Стрелецкий голова Александр Тихонович Танеев вернулся из Батурина от Демьяна Игнатовича в большом недоумении.
— Меня гетман выслушал и отвечал вежливо, — рассказывал Танеев, — но Григорию Неелову, который при гетмане от его царского величества, спьяна грубит, то и дело за саблю хватается: государь-де с королём замирился, Киев и всё казачество уступил полякам. Нам, казакам, у короля в подданстве никогда не быть. Киев, Печерский монастырь, города казацкие — головы положим, не отдадим.
— Пьянство Демьяна Игнатовича весьма опасно, — согласился Артамон Сергеевич.

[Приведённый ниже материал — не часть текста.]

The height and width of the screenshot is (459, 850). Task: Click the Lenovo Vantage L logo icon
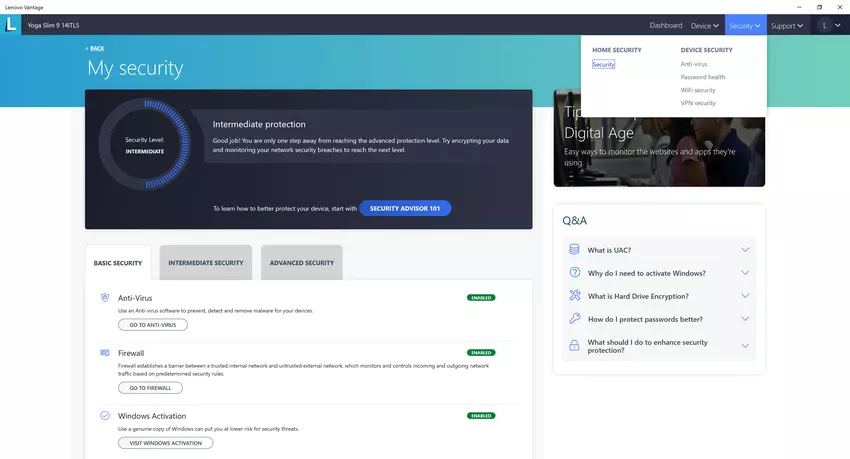(x=11, y=25)
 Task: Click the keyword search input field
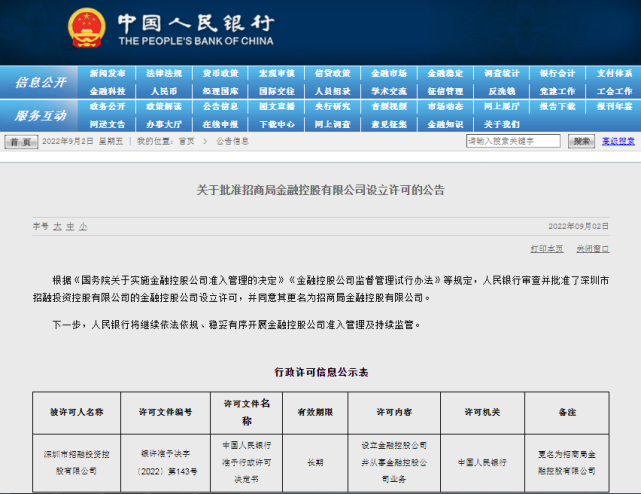point(513,142)
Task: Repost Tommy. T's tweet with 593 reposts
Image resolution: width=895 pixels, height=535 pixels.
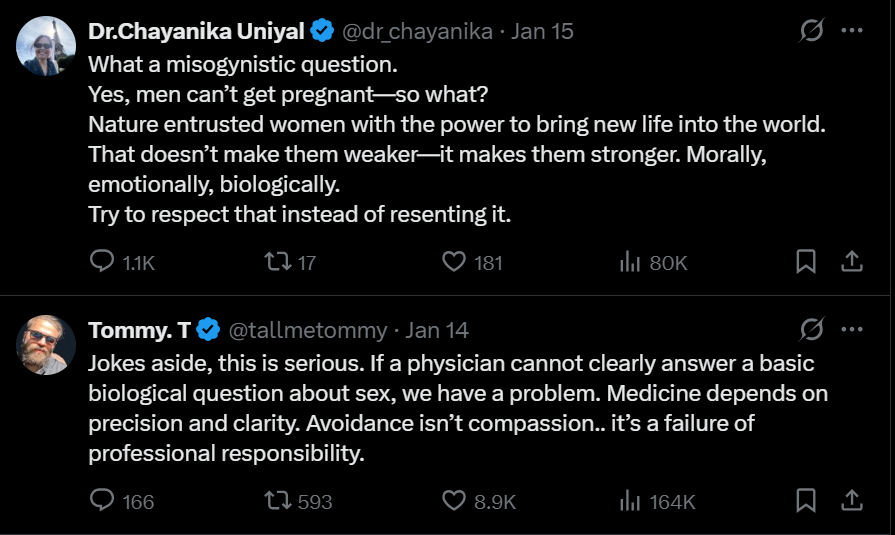Action: tap(274, 500)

— Ужас! — подхватил Танеев. — Переяславского полковника Райчу, залив глаза винищем, саблей посёк. Судью Ивана Домонтова пинками угощал, зарубил бы, да саблю у гетмана Неелов отнял, руки себе порезал. Да и на трезвую голову тоже хорош. Стародубского полковника Рословченка в тюрьму посадил. Стародум отдал своему брату, Савве Шумейке... От государевой грамоты, какую я ему привёз, Демьян Игнатович маленько присмирел. Устроили банкет у полковника Райчи, гетман приходил мириться, но в речах всё то же, кричал старшине: «Видите, какая мне милость от великого Белого царя? Полковника Григория Неелова с полком прислал, в полку тысяча ружей. Я до вас ещё доберусь!»
— А что же старшина?
— От старшины говорил обозный Пётр Забела, государю человек верный. Слова его доподлинно передаю: «Если бы не царская милость да не раденье батьки нашего, добродея, неотступного просителя государской милости ко всей Украине Артамона Сергеевича Матвеева, если бы хотя мало присылка Танеева запоздала, то быть бы на Украине большим бедам... Теперь всё у нас пошло хорошо, по-прежнему...»

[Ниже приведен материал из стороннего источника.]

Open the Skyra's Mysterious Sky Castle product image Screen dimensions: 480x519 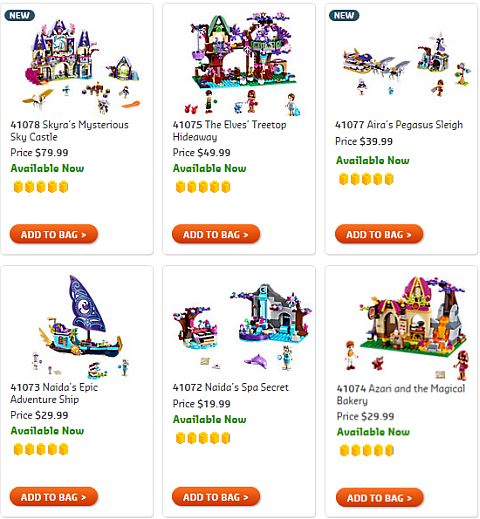82,65
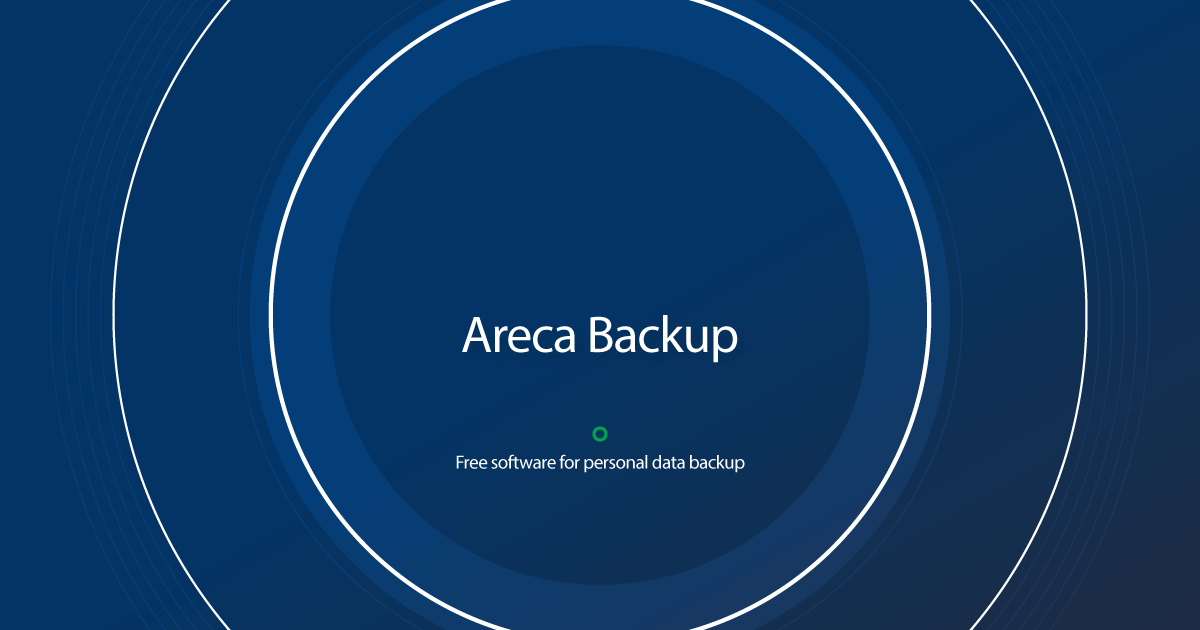The height and width of the screenshot is (630, 1200).
Task: Click the word Free in the tagline
Action: tap(468, 464)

— По-прежнему! — усмехнулся Артамон Сергеевич. — Я вчера переводчика Кольчицкого к гетману отправил с государевой грамотой. Снова бесится. Кто-то слухи на Украине пускает: полковник Солонина-де воротится из Москвы гетманом.
— Слухи такие есть, — подтвердил Танеев. — Ржевский Иван Иванович позвал у себя в Нежине полковника Гвинтовку на обед, а тот на дыбы: «Как к вам идти? Какие вы добрые люди, когда такое непостоянство? Киев полякам уступили, гетмана переменяете».
— Что нам ждать от Демьяна Игнатовича вскоре? — спросил Артамон Сергеевич, разглядывая шитый золотом образ Спаса, подарок от обозного Забелы.
— Он себя сам ярит! — сказал Танеев. — Не то, так другое.
— Измена будет? — прямо спросил Артамон Сергеевич.
— Оговорить не смею. Но полковники все друг с другом сносятся, договариваются стоять за Киев, если царь вернёт город королю. В полках готовятся к Киеву идти.